» What the exercise asks: Write out every entry exactly as it appears, omitting the pictures.

» Saved entries:
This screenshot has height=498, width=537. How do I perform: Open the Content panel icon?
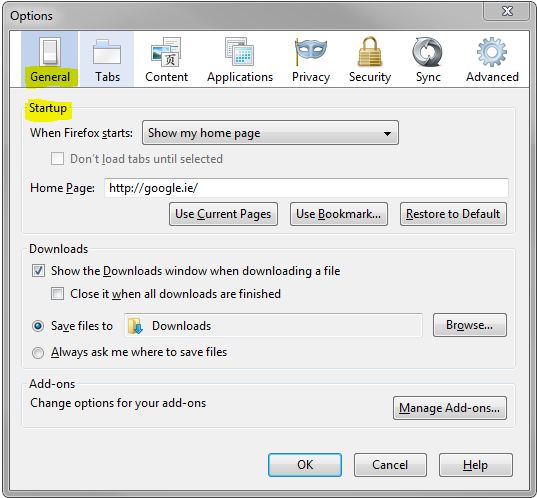tap(166, 52)
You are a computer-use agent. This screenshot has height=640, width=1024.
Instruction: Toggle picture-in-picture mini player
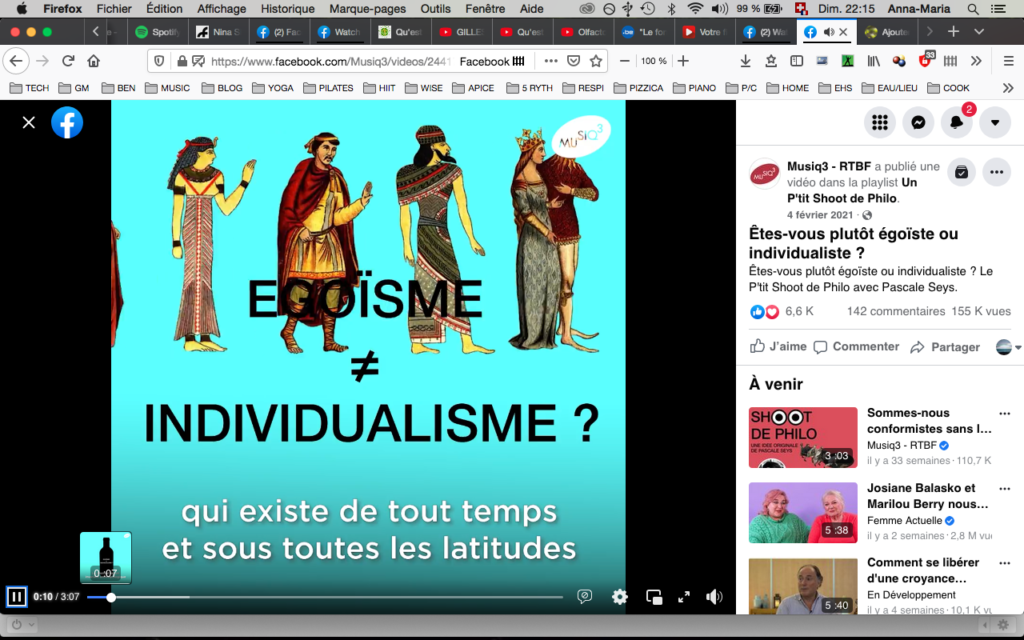(654, 597)
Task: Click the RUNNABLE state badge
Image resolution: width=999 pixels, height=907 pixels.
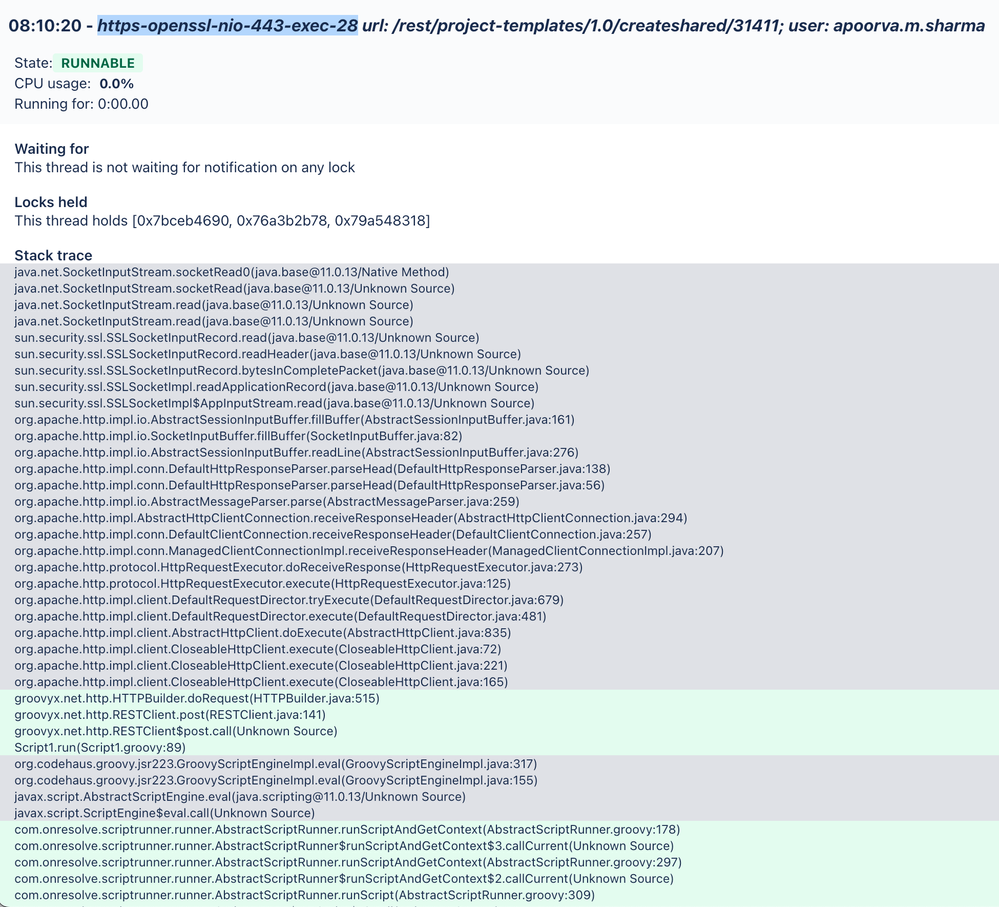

» Final answer:
This screenshot has height=498, width=537. How do I perform: Open the Content panel icon?
tap(166, 52)
You are a computer-use agent. This screenshot has height=640, width=1024.
Instruction: Toggle picture-in-picture mini player
(654, 597)
Task: Click the RUNNABLE state badge
Image resolution: width=999 pixels, height=907 pixels.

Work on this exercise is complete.